Unread post by Flagship1 »

I was diagnosed with epilepsy at 31 after a very wonderful career at a good airline.

I only have absent seizures (or well, that's what my wife says- I can't remember them happening) I've only had one in the simulator (Didn't even know, but the other pilot aborted the take-off as I didn't respond to the call outs) but luckily never on the flight deck (that I recall).

Anyway, I lost my medical and was placed on medication that so far, I think, seems to have me kind of under control- but not 100% yet.

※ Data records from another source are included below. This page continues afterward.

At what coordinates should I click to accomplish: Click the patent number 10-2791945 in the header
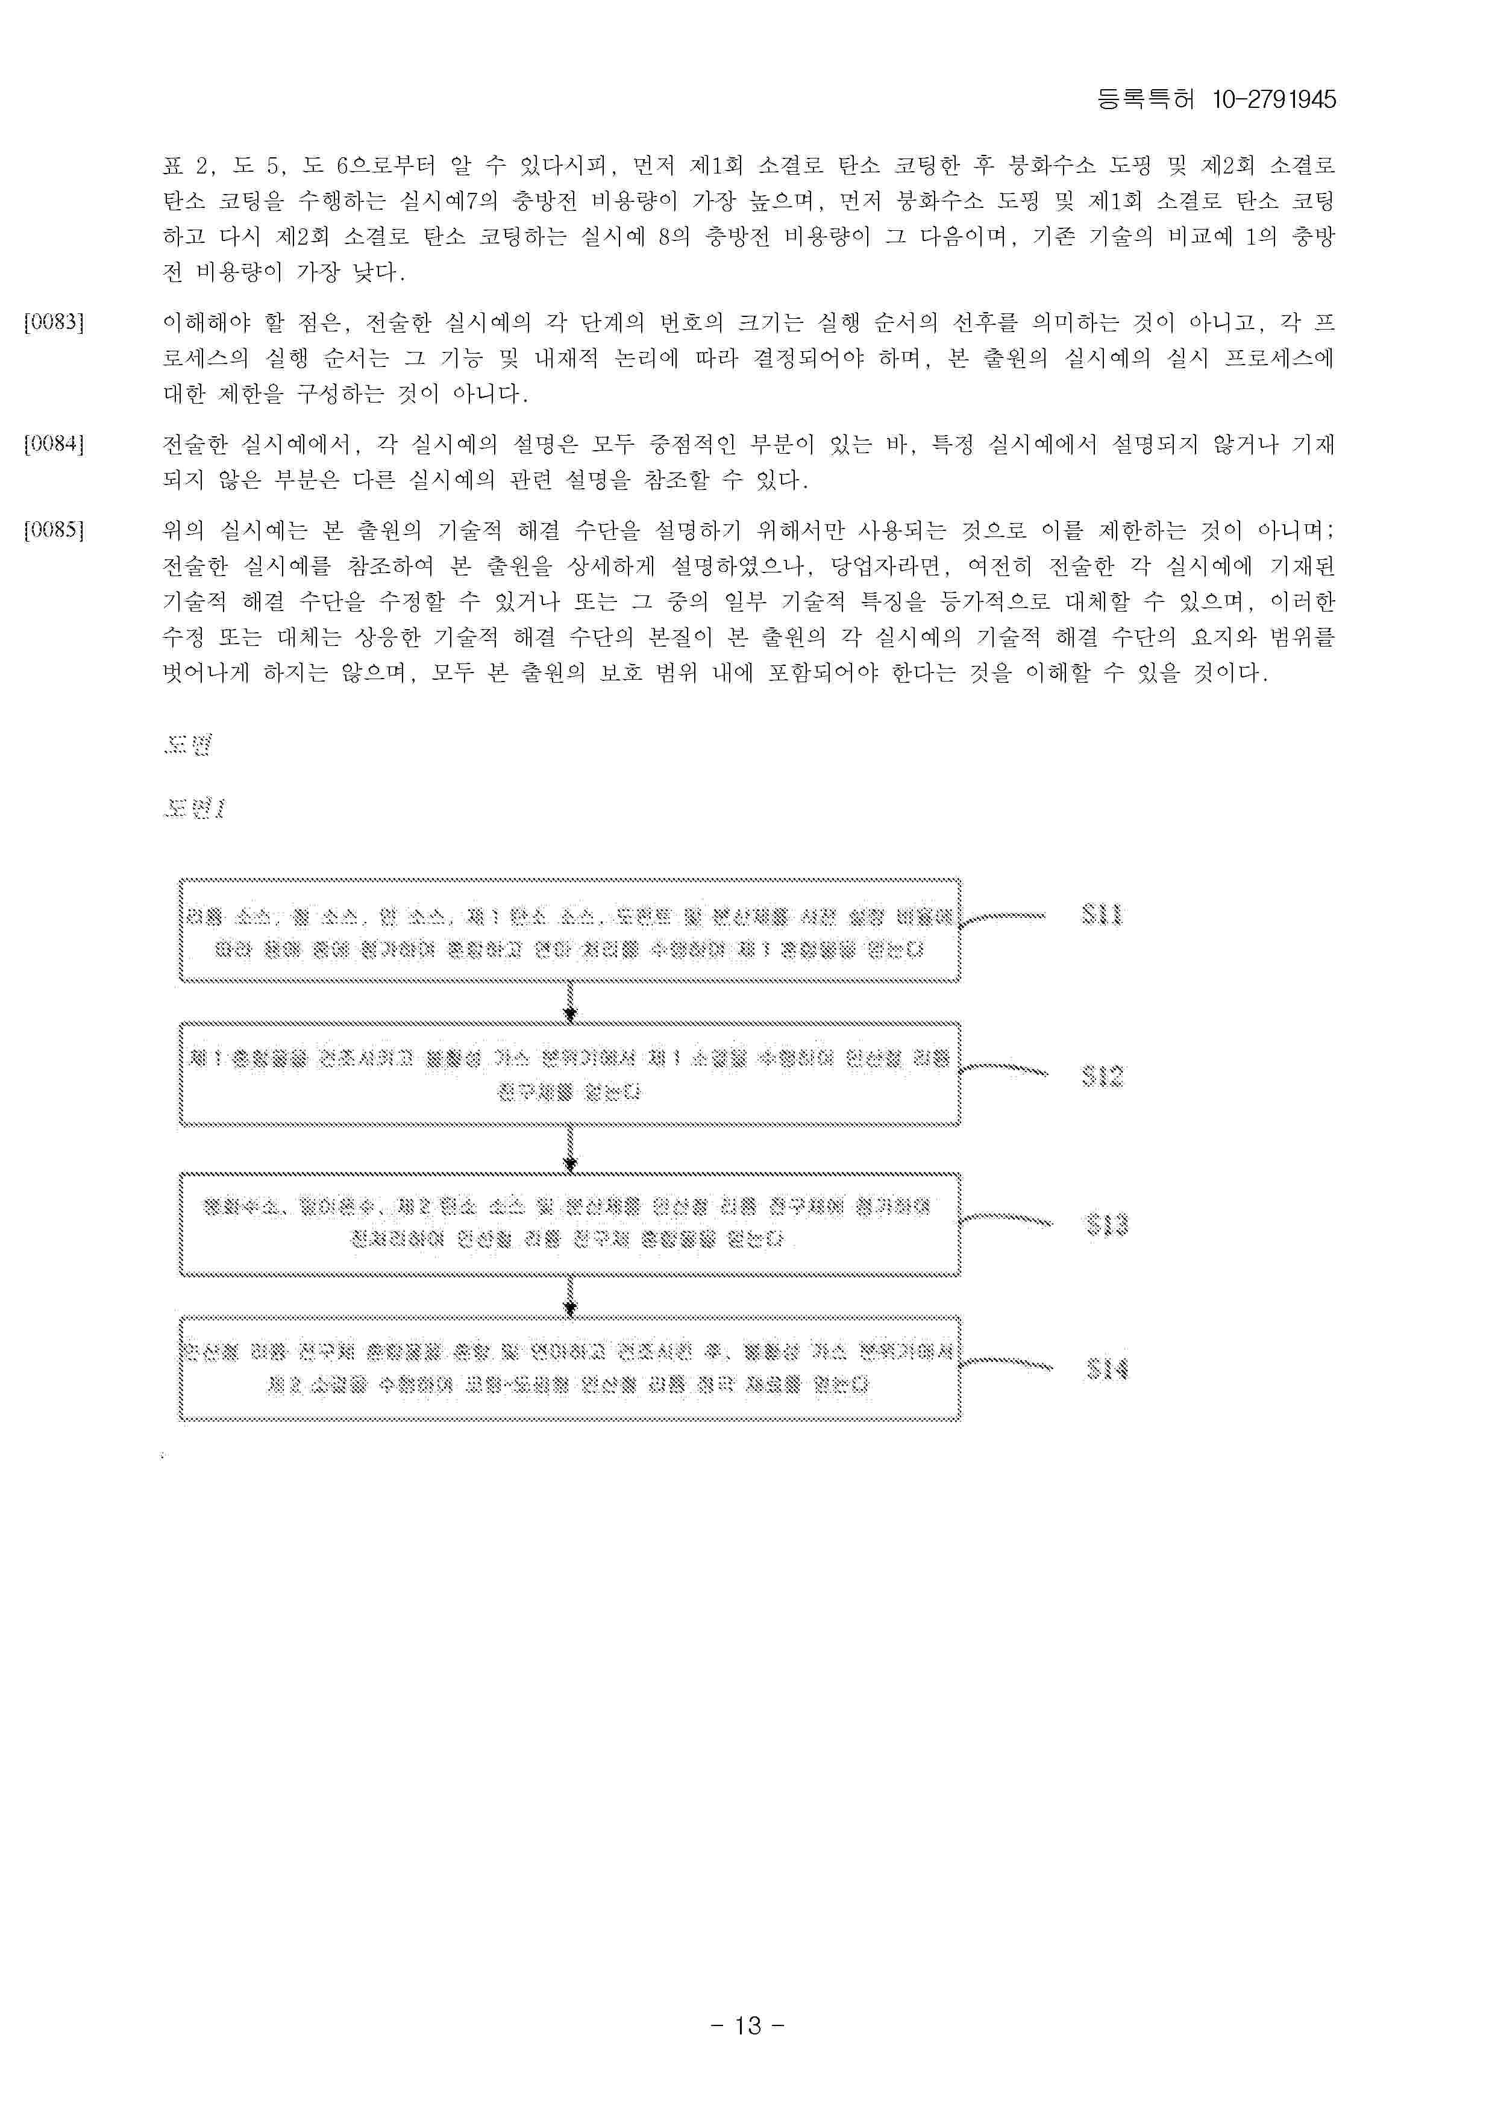(x=1274, y=99)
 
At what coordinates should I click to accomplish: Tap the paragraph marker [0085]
(x=54, y=530)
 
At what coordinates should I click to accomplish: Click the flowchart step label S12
(x=1103, y=1076)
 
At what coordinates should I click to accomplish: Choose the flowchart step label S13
(x=1106, y=1224)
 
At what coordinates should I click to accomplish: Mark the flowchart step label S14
(x=1106, y=1369)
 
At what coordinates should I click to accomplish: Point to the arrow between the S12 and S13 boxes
(x=570, y=1149)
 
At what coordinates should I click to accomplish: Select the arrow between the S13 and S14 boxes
(x=570, y=1296)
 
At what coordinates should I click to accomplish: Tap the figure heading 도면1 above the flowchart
(x=194, y=808)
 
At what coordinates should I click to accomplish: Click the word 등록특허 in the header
(x=1145, y=99)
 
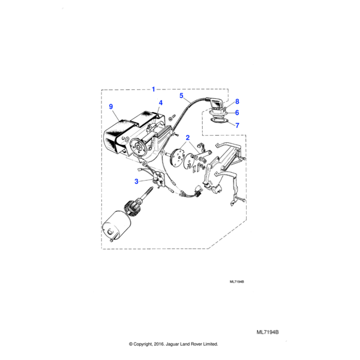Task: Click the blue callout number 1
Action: click(154, 89)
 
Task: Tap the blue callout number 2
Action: click(188, 137)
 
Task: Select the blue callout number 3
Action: click(136, 181)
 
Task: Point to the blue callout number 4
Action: click(160, 103)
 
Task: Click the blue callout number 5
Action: click(181, 95)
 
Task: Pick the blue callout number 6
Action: click(237, 113)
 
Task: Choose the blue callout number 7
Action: click(237, 125)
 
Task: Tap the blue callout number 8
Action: click(237, 101)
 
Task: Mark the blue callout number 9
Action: click(111, 107)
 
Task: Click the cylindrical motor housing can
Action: click(116, 226)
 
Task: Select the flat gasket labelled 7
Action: click(219, 121)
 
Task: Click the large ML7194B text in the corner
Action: click(268, 332)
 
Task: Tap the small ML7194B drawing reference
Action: click(237, 282)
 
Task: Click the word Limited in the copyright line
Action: click(211, 344)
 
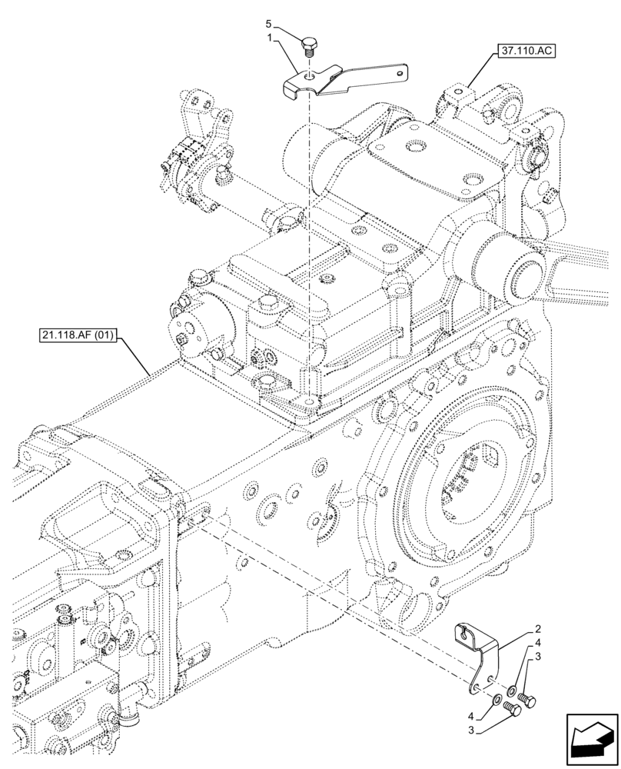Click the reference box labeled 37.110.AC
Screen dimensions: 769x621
point(521,52)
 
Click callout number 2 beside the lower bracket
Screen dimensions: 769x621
point(539,628)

It's worth while to give it a shot after 17 years seizure free. The SACAA doesn't allow it, but EASA does after 10 years seizure free- You can always use EASA as a case study to try and fight it, as I know a couple of guys that lost their medicals on other grounds and challenged it with foreign law. I mean, what's the point of medication if we can't use it? Or just do your training in the EU or GB. I would however suggest to go and study a degree before committing to aviation. It's fickle, as you can see, and I don't want you to end up in the same boat as me with nothing to fall back on.

As for me, and the age of onset, there isn't much hope and I am afraid of it coming back as my seizures are brought up by fatigue and airline flying isn't really the "I have a proper sleeping schedule" job.

If you do challenge it, just be aware that you will, for your entire career, be under scrutiny from the medical board and will be required to submit reports every 3 to 6 months (from what I heard from the other guys in the same boat)

All the best- I sincerely hope you all the success in the world.